What this task involves =>
If an entry below holds a picture, leave the picture out and print the rest exactly.

Given records =>
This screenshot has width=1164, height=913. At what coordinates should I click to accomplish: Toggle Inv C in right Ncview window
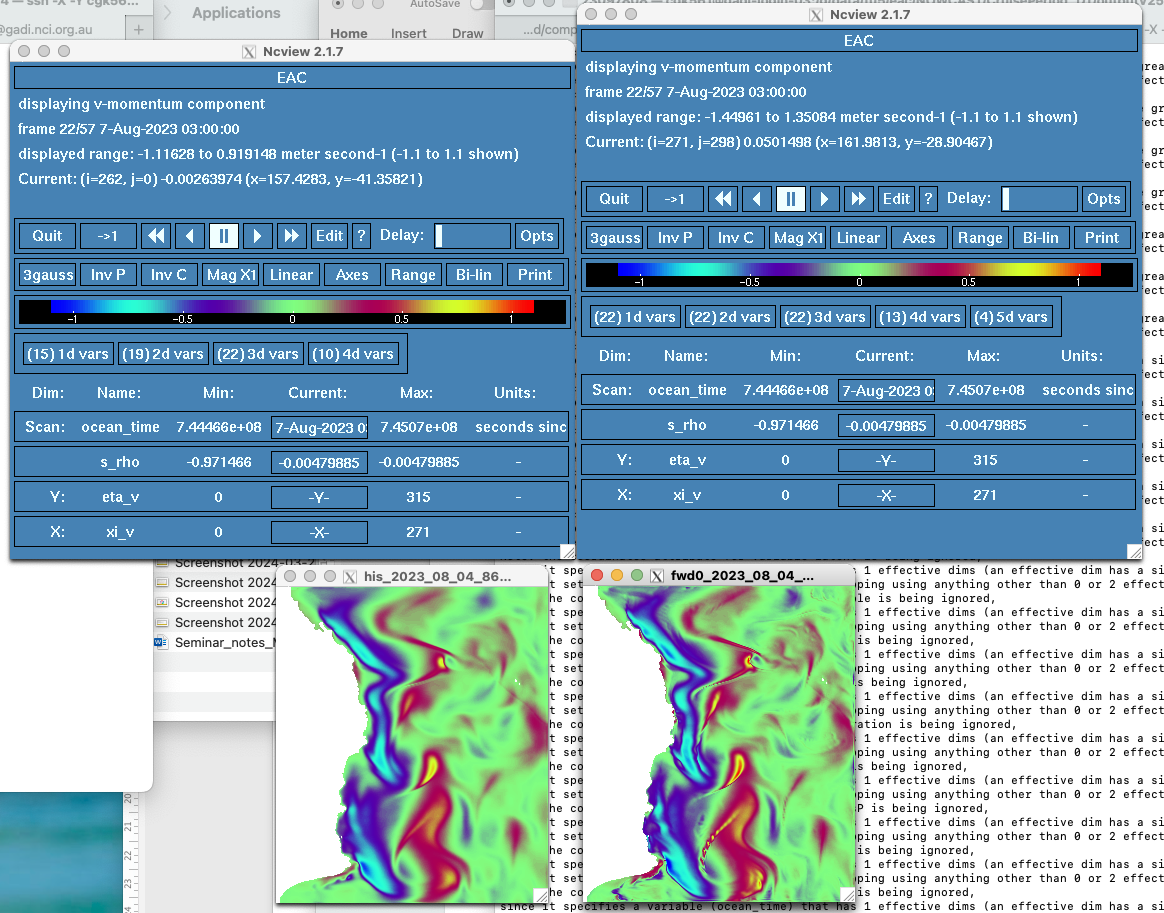735,237
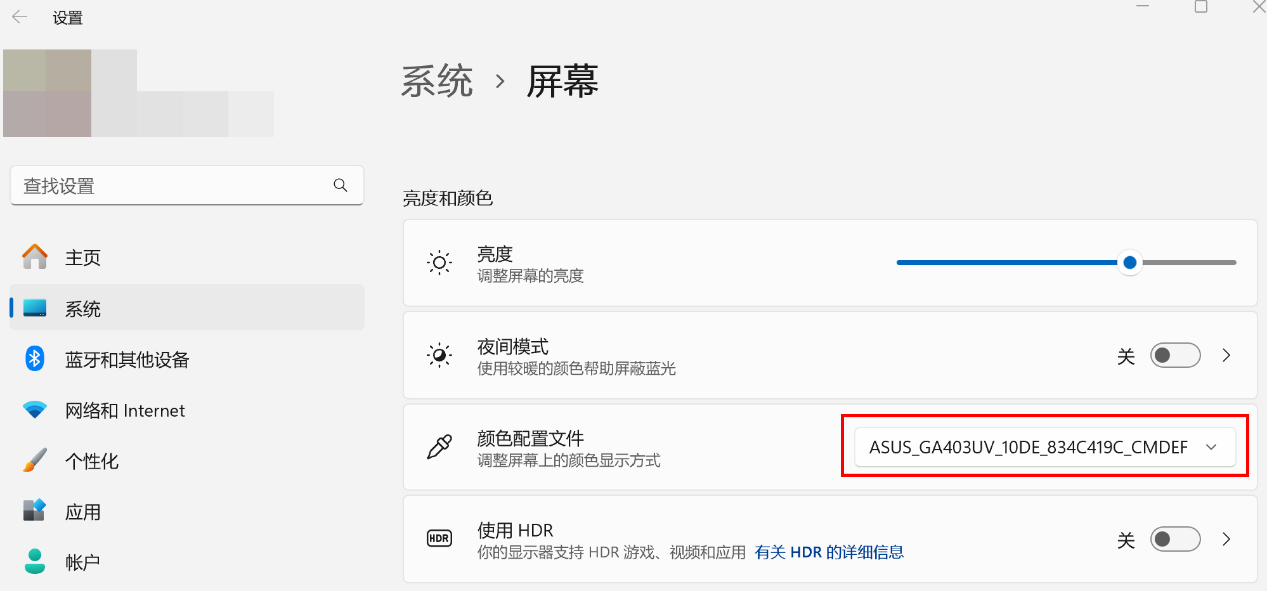
Task: Click the Home house icon
Action: pyautogui.click(x=35, y=257)
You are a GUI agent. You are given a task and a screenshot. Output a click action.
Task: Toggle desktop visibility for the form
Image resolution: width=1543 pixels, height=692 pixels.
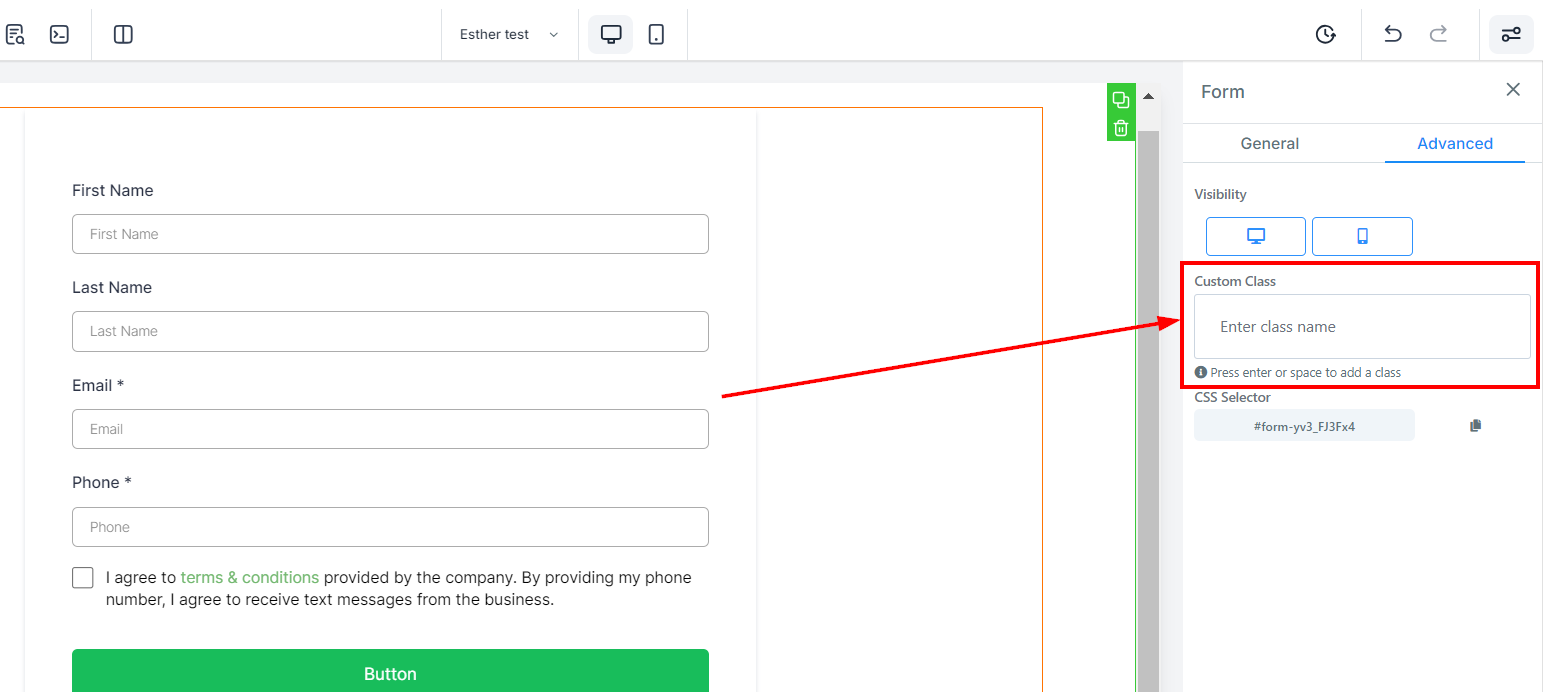point(1256,236)
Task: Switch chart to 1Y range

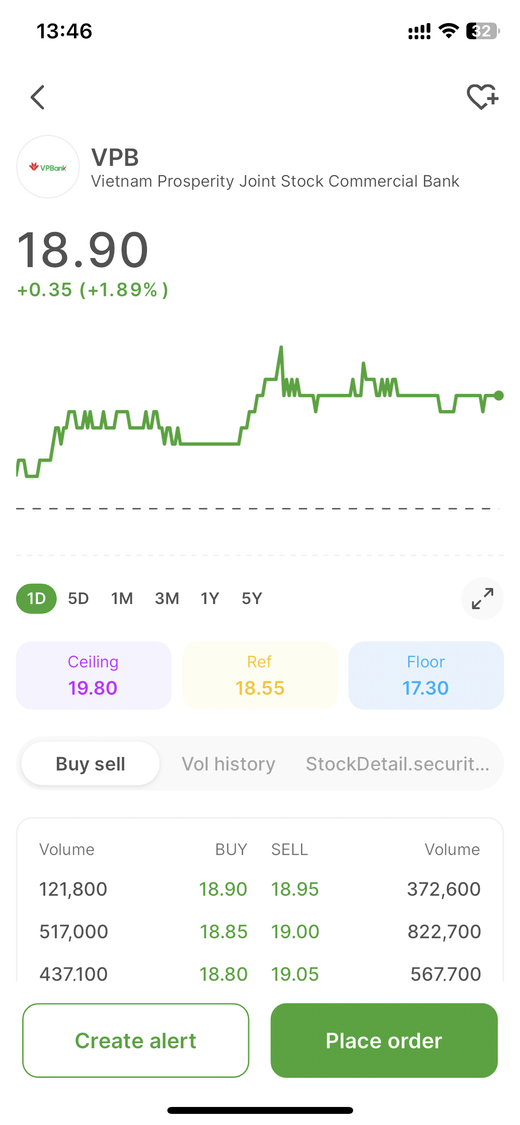Action: tap(209, 598)
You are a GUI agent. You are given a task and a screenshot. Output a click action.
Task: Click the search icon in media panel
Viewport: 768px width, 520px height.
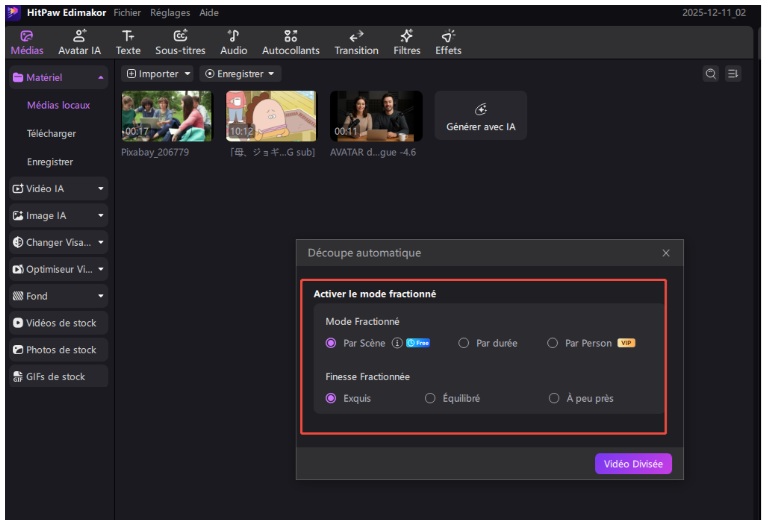click(x=711, y=74)
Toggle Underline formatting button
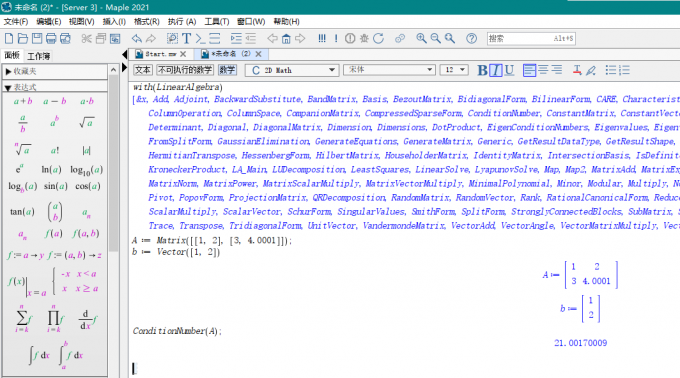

Written answer =>
This screenshot has width=1164, height=913. At what coordinates should I click to accomplish: Toggle Inv C in right Ncview window
735,237
Task: Click the Home house icon
Action: pyautogui.click(x=35, y=257)
You are a GUI agent. You are given a task and a screenshot. Output a click action.
Task: Toggle desktop visibility for the form
Image resolution: width=1543 pixels, height=692 pixels.
point(1256,236)
Task: Switch chart to 1Y range

Action: tap(209, 598)
You are a GUI agent. You are given a task and a screenshot. Output a click action.
Task: Click the search icon in media panel
Viewport: 768px width, 520px height.
click(x=711, y=74)
Toggle Underline formatting button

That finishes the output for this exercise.